Instructions to follow:
Copy each line below in which the word "Sort" occurs.

Items from a data source:

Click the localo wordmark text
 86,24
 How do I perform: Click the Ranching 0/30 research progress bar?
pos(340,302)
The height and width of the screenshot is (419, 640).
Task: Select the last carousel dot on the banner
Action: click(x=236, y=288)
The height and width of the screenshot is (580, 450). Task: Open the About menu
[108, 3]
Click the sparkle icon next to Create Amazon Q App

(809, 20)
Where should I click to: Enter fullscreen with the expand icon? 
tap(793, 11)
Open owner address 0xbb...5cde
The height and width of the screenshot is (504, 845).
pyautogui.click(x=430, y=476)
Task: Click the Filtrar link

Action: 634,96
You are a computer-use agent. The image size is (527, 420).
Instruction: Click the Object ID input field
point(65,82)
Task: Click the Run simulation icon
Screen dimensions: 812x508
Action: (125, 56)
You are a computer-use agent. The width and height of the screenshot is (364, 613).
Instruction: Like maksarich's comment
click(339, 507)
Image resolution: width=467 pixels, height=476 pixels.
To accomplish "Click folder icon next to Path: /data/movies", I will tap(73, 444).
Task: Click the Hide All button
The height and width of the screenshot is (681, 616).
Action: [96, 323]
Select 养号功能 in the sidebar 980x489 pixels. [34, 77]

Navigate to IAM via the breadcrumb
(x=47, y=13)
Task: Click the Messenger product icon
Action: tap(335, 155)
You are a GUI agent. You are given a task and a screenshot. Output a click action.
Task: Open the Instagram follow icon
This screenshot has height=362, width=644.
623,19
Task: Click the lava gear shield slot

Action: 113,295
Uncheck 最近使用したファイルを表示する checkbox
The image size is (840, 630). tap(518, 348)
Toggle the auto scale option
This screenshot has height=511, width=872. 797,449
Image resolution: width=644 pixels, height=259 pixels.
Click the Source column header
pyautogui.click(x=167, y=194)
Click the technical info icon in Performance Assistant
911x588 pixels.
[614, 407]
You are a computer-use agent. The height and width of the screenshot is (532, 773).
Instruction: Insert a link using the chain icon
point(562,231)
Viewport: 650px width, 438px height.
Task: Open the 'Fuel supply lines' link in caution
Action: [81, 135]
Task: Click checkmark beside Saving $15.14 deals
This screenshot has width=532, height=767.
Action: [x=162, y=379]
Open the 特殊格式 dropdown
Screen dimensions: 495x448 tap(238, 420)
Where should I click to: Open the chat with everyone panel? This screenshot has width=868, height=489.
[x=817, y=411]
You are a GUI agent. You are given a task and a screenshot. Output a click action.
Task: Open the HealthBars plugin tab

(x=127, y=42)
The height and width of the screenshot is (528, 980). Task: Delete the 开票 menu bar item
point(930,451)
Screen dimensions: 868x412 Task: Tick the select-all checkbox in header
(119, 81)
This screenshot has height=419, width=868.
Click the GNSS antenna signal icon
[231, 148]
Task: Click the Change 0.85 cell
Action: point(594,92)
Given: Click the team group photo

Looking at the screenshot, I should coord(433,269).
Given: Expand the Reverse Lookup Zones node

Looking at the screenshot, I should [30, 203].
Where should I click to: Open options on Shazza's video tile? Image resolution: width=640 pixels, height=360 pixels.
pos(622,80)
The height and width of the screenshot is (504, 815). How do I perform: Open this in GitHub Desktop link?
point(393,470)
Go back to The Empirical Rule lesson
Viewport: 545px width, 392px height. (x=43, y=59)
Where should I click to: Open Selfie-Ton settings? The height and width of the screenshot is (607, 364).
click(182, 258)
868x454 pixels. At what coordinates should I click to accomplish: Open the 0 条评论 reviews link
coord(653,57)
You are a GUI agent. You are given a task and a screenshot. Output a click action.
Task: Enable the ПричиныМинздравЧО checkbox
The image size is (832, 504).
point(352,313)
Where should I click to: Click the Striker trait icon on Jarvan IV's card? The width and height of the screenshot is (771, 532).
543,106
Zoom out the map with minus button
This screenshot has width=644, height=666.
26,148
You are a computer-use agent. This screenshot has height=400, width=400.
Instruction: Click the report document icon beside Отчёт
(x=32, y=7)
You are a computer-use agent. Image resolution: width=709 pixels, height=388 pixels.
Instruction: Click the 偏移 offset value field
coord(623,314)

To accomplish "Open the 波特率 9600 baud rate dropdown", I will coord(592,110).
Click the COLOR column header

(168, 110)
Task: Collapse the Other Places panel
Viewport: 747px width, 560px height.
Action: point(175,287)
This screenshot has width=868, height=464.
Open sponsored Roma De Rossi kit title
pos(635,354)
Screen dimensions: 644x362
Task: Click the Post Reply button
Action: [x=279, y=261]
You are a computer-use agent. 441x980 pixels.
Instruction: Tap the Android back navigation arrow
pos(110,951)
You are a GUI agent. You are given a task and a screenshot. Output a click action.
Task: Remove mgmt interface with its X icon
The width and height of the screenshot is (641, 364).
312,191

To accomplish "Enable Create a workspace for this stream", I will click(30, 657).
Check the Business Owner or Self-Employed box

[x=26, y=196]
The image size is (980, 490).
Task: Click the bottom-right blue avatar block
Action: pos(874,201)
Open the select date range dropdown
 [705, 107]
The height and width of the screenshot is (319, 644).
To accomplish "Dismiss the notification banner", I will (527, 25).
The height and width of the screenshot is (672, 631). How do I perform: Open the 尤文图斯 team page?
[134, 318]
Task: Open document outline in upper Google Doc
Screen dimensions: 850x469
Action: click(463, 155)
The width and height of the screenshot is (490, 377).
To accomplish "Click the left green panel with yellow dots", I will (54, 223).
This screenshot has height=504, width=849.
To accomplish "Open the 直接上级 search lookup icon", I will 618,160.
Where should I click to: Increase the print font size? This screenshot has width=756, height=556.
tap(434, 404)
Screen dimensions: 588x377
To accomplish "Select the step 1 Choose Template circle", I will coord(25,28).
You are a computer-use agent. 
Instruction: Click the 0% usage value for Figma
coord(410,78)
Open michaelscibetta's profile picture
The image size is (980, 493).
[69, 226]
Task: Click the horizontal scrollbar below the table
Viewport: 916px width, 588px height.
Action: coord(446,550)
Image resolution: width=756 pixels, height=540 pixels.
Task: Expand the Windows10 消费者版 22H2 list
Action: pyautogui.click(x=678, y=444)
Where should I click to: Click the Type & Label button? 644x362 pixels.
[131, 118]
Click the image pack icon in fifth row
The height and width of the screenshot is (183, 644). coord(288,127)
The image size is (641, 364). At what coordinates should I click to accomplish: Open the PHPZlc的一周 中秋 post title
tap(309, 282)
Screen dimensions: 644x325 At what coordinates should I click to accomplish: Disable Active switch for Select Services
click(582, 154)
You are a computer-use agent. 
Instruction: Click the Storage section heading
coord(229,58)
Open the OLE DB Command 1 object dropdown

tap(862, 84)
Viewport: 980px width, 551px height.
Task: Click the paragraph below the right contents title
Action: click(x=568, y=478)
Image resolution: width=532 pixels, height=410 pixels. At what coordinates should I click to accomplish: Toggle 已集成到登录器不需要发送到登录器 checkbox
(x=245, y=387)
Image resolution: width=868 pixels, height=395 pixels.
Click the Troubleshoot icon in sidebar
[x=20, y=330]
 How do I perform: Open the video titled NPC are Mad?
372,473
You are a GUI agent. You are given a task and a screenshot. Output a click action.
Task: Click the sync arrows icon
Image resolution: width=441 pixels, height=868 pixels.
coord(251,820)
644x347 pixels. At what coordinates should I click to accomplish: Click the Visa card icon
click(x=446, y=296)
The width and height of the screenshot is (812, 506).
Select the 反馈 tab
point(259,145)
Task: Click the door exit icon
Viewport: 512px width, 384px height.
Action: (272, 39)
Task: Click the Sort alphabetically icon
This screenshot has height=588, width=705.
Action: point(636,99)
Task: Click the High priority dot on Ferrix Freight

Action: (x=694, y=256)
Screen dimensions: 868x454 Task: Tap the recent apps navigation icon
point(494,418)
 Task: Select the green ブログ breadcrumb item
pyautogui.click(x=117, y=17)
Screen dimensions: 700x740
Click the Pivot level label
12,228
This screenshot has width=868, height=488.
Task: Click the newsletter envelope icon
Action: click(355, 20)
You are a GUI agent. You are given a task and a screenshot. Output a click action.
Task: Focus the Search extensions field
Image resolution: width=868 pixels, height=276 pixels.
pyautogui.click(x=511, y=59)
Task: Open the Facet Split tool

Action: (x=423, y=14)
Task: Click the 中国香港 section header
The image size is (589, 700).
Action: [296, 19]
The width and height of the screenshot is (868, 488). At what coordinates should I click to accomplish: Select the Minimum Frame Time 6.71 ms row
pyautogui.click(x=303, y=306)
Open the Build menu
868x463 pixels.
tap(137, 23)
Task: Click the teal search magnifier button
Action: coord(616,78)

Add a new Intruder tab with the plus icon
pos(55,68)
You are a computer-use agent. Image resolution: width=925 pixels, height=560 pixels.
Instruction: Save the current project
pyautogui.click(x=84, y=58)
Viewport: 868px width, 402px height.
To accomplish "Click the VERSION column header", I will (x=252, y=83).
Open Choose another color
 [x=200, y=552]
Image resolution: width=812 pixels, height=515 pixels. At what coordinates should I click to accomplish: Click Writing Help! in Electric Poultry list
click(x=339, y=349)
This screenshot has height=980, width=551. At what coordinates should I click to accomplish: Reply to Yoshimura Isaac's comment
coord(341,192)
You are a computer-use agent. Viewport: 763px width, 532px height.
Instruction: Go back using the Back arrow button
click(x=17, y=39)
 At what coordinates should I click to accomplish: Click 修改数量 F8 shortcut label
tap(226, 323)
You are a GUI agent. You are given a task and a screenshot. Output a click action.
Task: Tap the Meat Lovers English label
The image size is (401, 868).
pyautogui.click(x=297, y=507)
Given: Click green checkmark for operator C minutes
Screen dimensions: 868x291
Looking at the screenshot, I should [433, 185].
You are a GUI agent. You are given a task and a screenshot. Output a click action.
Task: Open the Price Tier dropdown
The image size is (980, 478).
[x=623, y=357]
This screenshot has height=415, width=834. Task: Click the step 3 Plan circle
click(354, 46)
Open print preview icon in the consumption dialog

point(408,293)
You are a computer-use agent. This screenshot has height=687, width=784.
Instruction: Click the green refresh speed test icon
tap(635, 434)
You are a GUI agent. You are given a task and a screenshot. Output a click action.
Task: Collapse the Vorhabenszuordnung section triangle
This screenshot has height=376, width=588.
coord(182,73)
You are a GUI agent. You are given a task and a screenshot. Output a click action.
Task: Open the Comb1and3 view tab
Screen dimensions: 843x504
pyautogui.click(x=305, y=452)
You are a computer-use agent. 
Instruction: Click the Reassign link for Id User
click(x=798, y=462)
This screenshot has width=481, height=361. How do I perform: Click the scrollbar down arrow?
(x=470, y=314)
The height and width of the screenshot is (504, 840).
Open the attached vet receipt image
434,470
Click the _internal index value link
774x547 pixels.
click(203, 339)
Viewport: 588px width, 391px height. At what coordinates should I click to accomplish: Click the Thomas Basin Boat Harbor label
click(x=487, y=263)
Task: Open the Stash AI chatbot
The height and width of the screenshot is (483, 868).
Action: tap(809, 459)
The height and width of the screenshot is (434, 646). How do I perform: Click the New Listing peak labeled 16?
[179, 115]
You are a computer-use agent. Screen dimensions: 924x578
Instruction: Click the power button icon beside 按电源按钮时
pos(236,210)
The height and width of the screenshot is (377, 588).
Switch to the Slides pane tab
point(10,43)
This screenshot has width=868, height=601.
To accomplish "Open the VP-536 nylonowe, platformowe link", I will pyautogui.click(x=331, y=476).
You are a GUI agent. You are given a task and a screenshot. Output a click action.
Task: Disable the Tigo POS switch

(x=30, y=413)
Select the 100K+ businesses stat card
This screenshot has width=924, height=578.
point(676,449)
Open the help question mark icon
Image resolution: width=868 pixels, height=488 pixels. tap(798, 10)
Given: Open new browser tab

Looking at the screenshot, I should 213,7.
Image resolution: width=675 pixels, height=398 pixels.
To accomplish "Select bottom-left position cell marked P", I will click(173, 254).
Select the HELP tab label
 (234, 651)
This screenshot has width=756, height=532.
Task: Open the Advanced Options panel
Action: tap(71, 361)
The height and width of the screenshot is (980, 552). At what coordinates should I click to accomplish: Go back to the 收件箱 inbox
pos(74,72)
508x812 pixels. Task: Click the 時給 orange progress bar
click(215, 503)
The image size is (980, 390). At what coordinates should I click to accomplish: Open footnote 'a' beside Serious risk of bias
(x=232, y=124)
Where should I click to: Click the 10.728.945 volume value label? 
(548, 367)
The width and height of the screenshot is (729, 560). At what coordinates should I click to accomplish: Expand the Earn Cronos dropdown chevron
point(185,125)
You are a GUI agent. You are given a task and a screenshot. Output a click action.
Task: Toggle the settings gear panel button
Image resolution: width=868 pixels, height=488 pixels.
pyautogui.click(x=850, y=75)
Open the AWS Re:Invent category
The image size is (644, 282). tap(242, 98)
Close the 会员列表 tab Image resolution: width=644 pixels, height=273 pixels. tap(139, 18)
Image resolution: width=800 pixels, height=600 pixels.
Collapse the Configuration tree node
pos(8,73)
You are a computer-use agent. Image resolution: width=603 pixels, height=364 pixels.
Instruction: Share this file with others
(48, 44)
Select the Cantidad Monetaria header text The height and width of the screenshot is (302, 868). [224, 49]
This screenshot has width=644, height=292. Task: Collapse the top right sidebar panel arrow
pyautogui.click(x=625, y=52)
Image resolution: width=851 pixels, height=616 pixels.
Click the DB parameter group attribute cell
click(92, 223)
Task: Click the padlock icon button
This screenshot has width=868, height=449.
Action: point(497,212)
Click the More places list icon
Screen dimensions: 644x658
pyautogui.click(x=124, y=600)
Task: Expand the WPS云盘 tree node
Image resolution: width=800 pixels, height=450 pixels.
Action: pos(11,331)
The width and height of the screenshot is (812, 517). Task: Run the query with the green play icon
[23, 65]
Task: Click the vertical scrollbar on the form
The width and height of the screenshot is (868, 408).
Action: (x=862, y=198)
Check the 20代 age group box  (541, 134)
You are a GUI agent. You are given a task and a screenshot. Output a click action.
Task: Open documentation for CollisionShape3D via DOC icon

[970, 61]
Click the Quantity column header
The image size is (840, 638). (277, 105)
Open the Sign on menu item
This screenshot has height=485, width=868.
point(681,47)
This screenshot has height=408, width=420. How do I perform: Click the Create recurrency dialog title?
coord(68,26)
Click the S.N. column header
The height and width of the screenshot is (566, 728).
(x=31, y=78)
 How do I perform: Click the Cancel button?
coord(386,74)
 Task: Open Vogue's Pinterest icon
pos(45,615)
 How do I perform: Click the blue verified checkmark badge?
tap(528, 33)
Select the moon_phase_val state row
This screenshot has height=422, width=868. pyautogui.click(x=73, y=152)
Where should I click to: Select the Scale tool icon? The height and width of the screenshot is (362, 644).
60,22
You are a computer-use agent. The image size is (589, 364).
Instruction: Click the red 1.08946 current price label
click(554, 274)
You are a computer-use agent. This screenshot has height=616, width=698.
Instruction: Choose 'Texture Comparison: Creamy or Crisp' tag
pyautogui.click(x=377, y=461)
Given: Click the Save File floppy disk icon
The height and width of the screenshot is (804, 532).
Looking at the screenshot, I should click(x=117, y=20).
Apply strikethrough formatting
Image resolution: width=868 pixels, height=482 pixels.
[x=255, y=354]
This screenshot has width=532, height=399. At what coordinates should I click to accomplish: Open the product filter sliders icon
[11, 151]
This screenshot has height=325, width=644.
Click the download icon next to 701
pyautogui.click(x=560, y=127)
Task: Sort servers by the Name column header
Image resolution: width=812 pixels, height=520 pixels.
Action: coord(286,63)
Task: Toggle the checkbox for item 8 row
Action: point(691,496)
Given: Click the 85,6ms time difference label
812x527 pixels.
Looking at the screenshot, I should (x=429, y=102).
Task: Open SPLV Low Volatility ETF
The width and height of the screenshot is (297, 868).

Answer for this exercise:
Task: Click the Sort alphabetically icon
Task: Sort servers by the Name column header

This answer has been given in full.